Stop writing Regular Expressions. Express them with Verbal Expressions. by Jerod Santo.
From the post:
GitHub user jehna has fashioned a runaway hit with his unique way of constructing difficult regular expressions.
VerbalExpressions turns the often-obscure-and-tricky-to-type regular expression operators into descriptive, chainable functions. The result of this is quite astounding. Here’s the example URL tester from the README:
// Create an example of how to test for correctly formed URLs var tester = VerEx() .startOfLine() .then( "http" ) .maybe( "s" ) .then( "://" ) .maybe( "www." ) .anythingBut( " " ) .endOfLine();
You can think of other regex languages that are more concise, but can you think of one as easy to teach to new users?
I think there is a lesson here for hand editing of topic maps.
Such as discovering what commons terms particular people would use for topic map constructs.

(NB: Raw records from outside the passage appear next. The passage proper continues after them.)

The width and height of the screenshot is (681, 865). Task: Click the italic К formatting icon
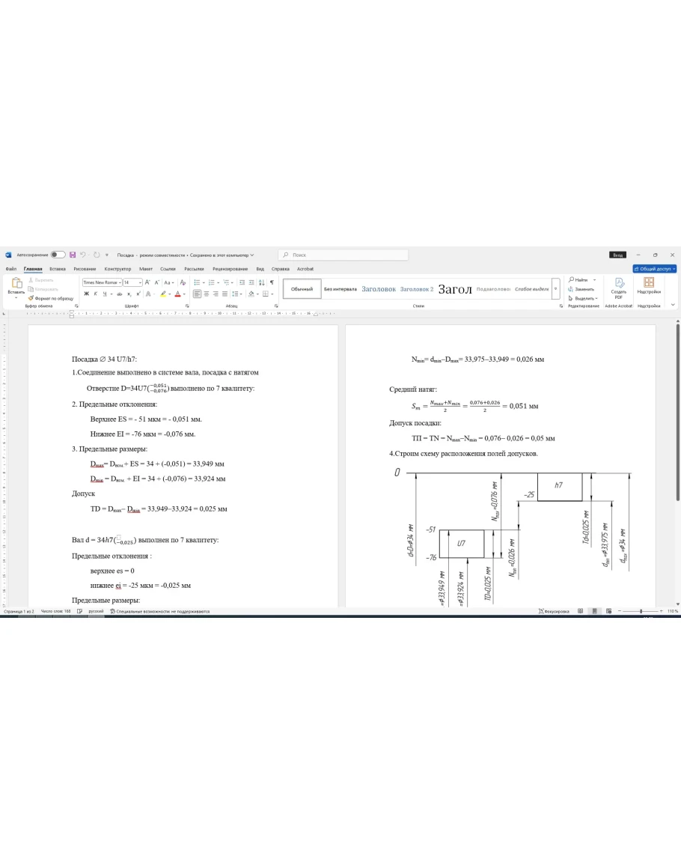tap(95, 294)
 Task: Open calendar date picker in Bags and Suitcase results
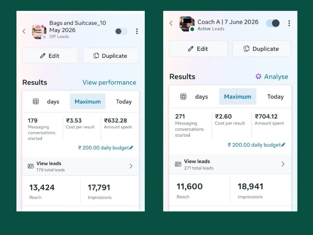pyautogui.click(x=36, y=101)
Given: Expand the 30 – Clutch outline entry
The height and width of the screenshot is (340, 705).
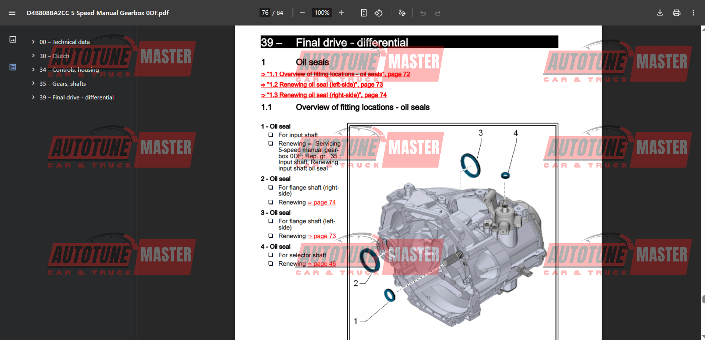Looking at the screenshot, I should 33,56.
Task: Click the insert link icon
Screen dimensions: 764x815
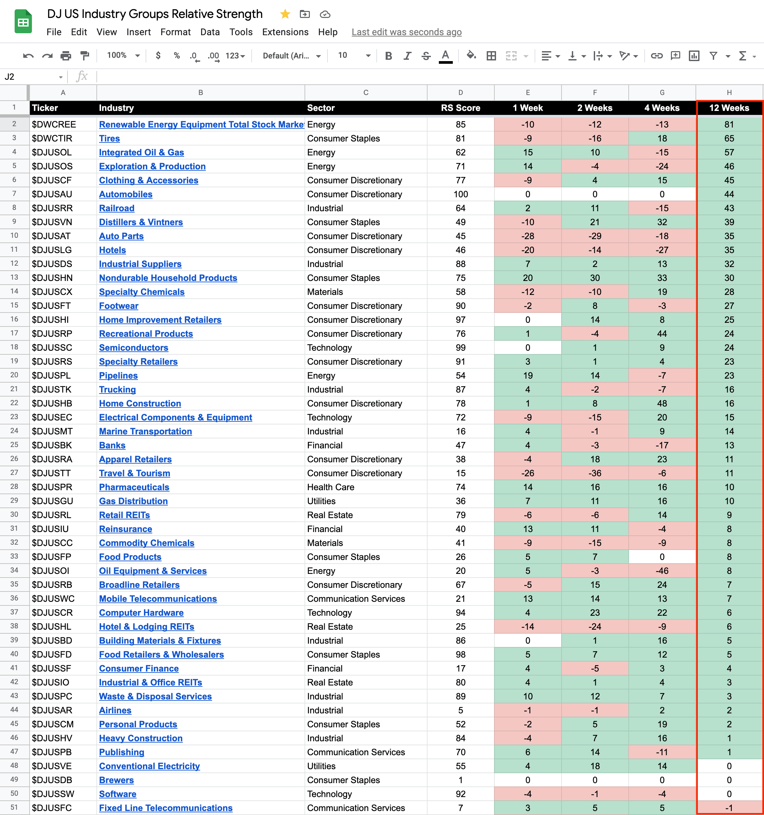Action: tap(656, 56)
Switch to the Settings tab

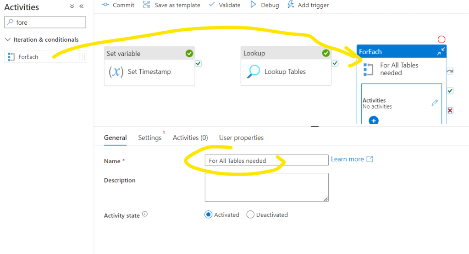(x=149, y=138)
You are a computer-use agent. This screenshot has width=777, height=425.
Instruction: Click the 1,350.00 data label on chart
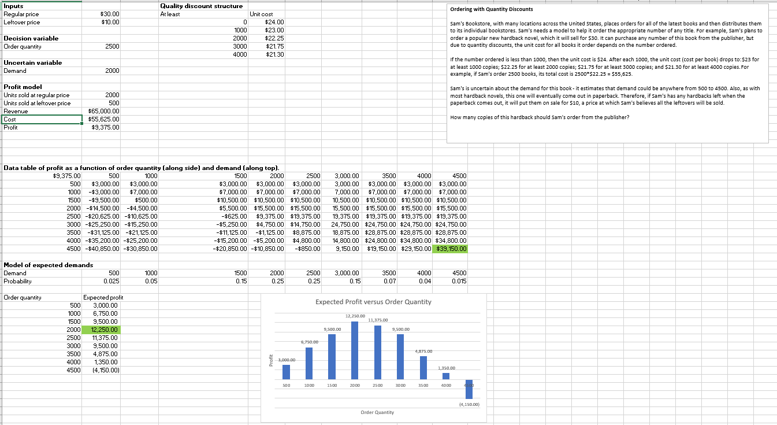(447, 367)
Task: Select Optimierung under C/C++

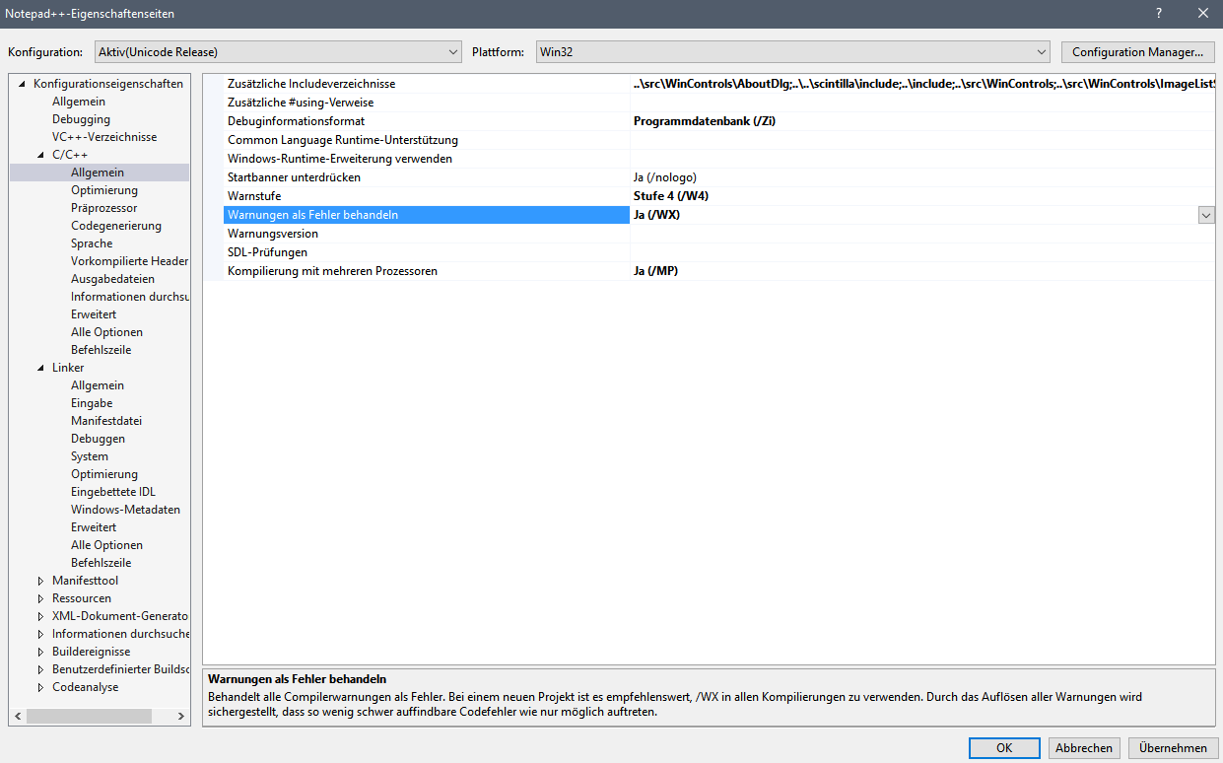Action: pyautogui.click(x=104, y=190)
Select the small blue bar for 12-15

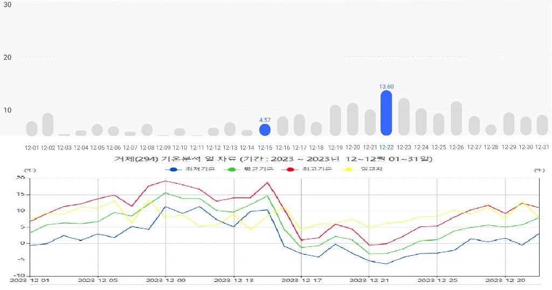(265, 130)
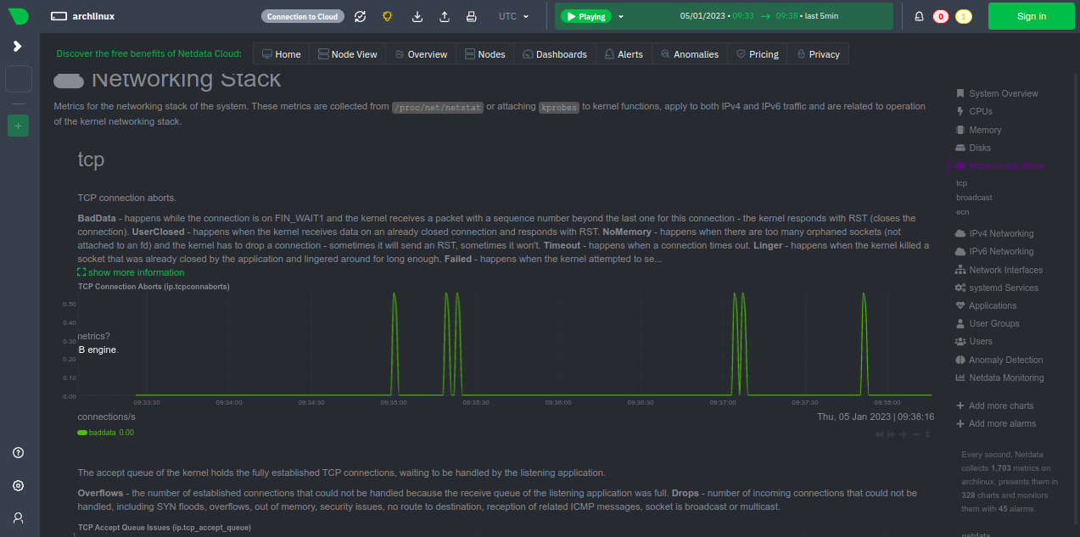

Those terms could become their topic map authoring language, with a translation script that casts their expression into some briefer notation.
Yes?
Sounds like a great idea but wouldn’t casting something into a briefer language mean the user is still working at the lowest semantic level just using a different vocabulary: like assembly code instead of machine language? Maybe the Domain Specific Language could be at a higher level of abstraction so that is could be expanded into multiple constructs that represent higher level structures: like the Topic map equivalent of C, Python, or SQL.
However, the first step would be to create a catalog of common topic map structures or patterns. It seems like such a catalog could eventually enable automated or computer assisted construction of topic maps to supplement hand-editing of topic maps. Hand-editing is a necessary first step but it does not scale well. Imagine how few applications there would be now if everything had to be coded in assembler. Or how few databases would there be now if everyone had to build their own out of B-Trees.
Comment by clemp — August 6, 2013 @ 8:18 pm
I was thinking more along the lines of higher level languages, DSL for sure.
Think of it as being like auto-completion. When a lawyer says, “…the party of the first part,” an association is created with a topic for the party of the first part and as other players are named, they are added to the association. Roles could be composed of their obligations in the contract (we say seller/buyer as a shorthand for those). All the parts of a number of transactions, mortgages for example, are fairly well known. And there are a lot of them.
That’s not the unconstrained authoring case but I think the unconstrained case is vastly overrated. There is a lot of mileage in fairly routine and constrained cases.
+1! on hand editing. I think we need assistive interfaces suggest solutions and/or provide information to allow you to do the hard cases.
Comment by Patrick Durusau — August 7, 2013 @ 1:46 pm
That sounds like a great idea. I agree about unconstrained authoring. The flexibility is great for experts but it usually comes at the cost of making it harder to do the routine things that I’d prefer to let the computer do for me.